◆ Exercise objective
Where the string "agent" occurs in a line of the data below, that line should be copied.

◆ The data

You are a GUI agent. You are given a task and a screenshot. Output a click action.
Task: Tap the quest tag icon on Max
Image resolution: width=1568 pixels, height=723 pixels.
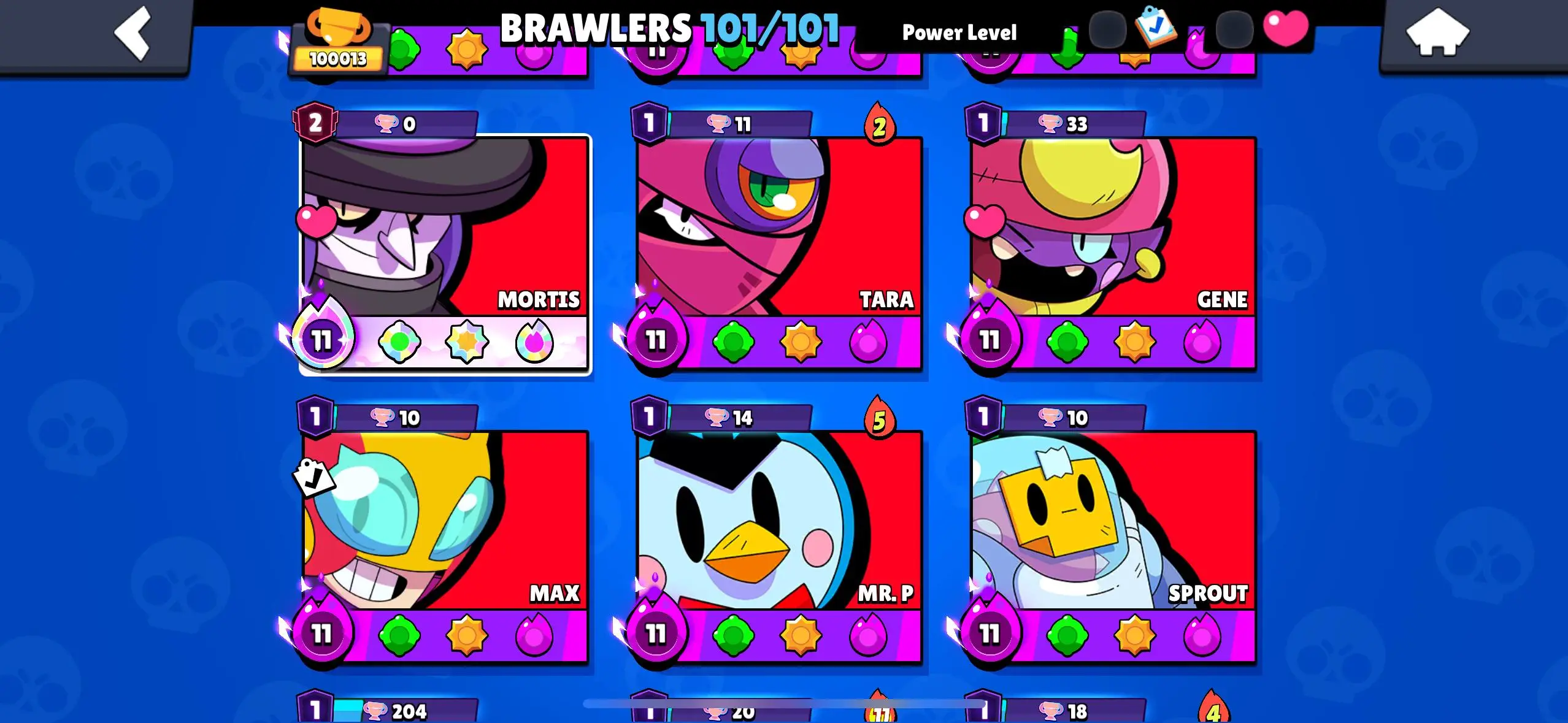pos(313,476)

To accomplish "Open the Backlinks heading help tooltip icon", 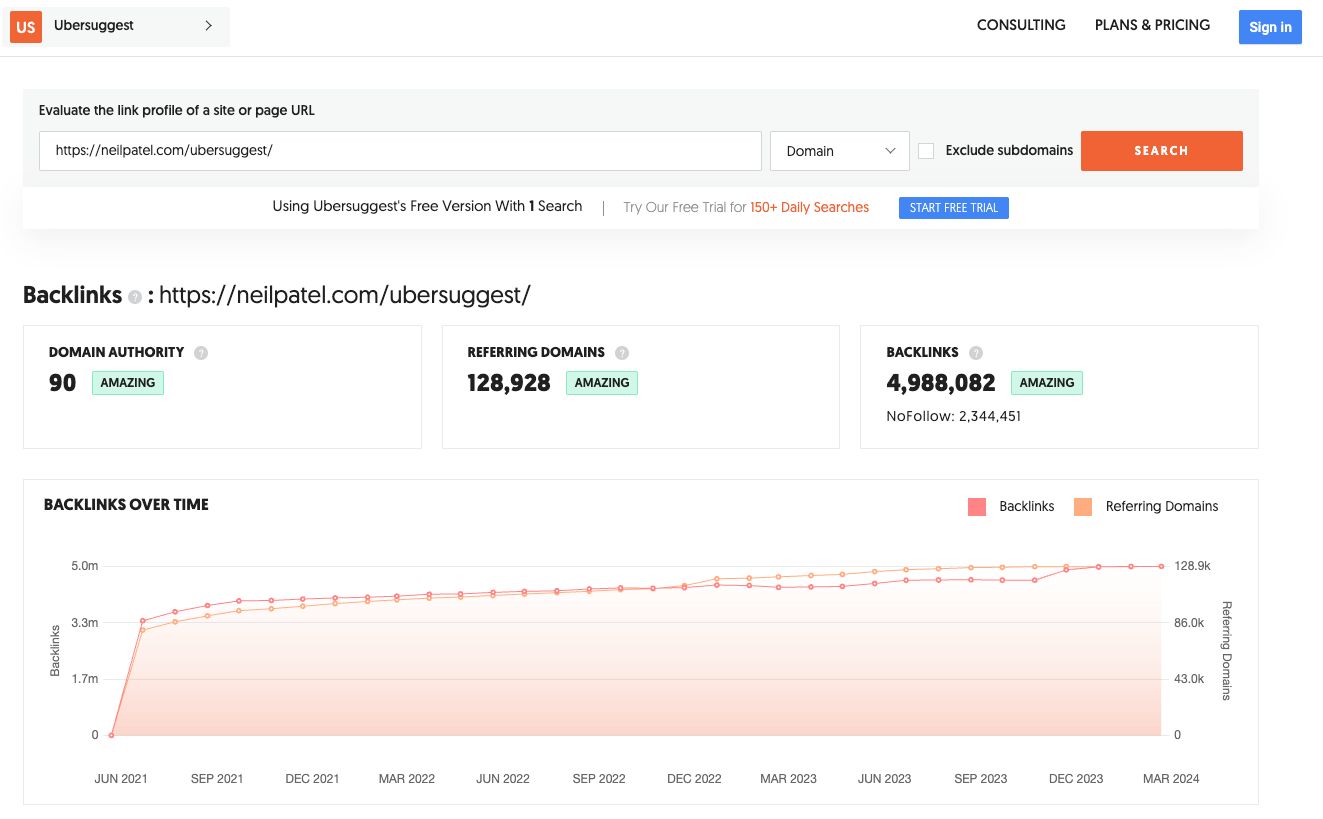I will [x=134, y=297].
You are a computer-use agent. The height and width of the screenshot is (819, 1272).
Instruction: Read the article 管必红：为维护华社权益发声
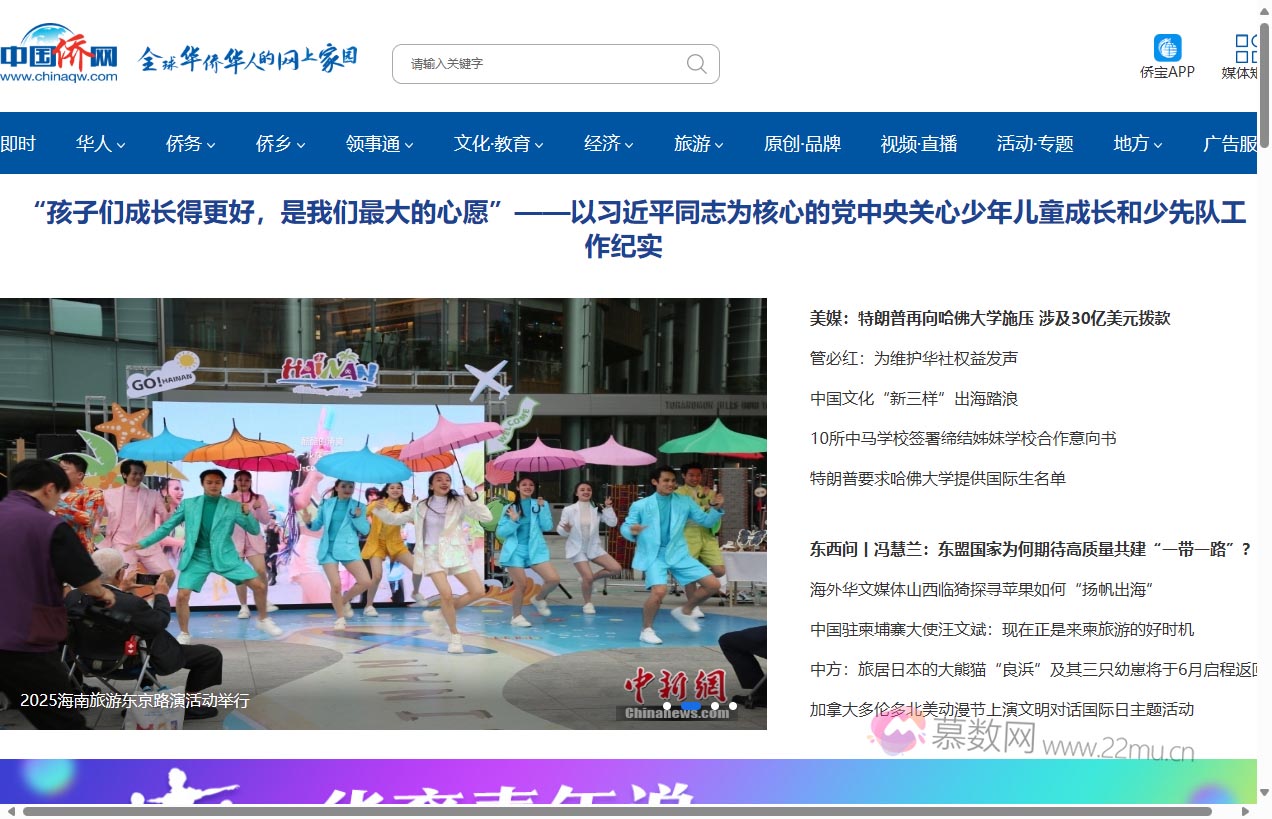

--

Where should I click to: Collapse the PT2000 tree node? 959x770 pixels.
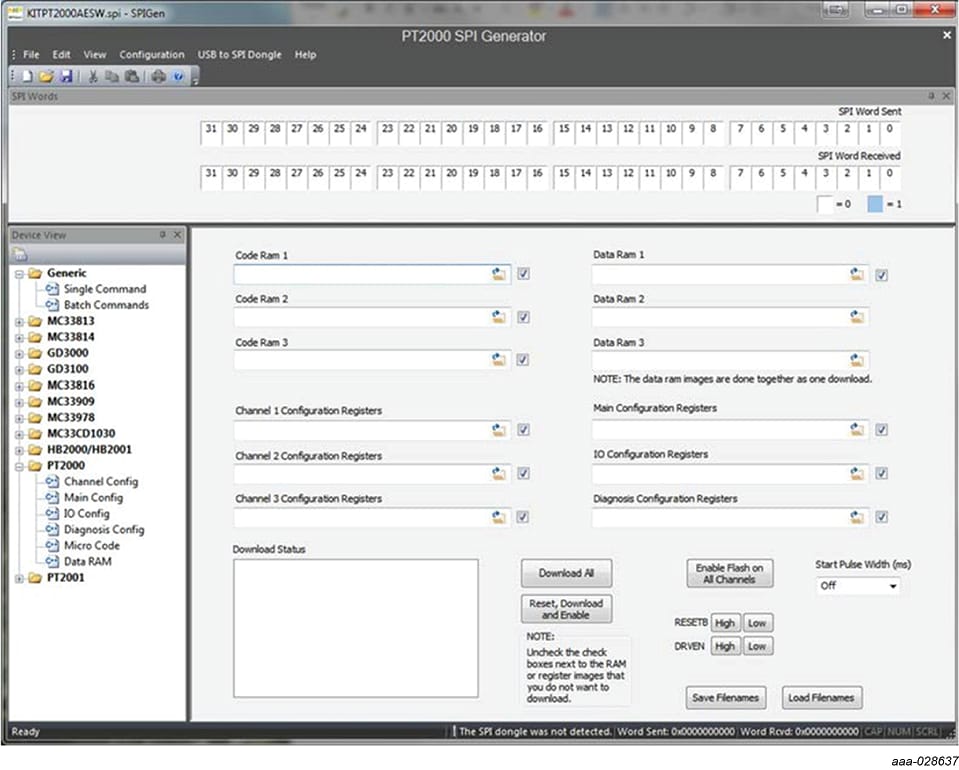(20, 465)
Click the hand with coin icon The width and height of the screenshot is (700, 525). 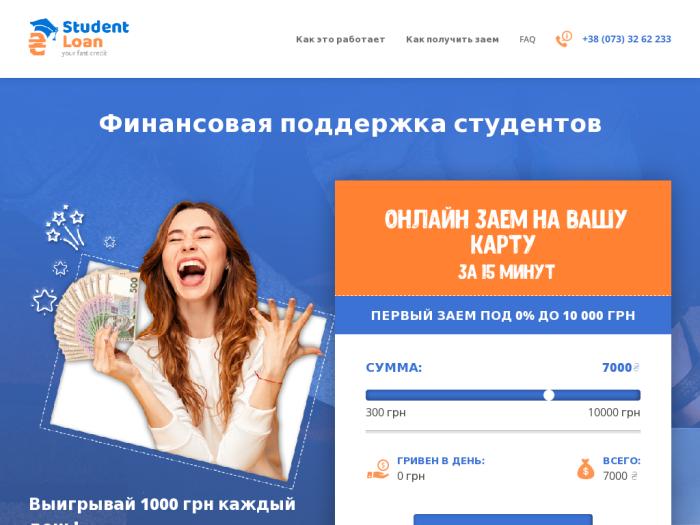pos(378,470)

◆ Expected output
You are a GUI agent. You are given a task and a screenshot. Output a click action.
You are a computer-use agent. The height and width of the screenshot is (819, 1272).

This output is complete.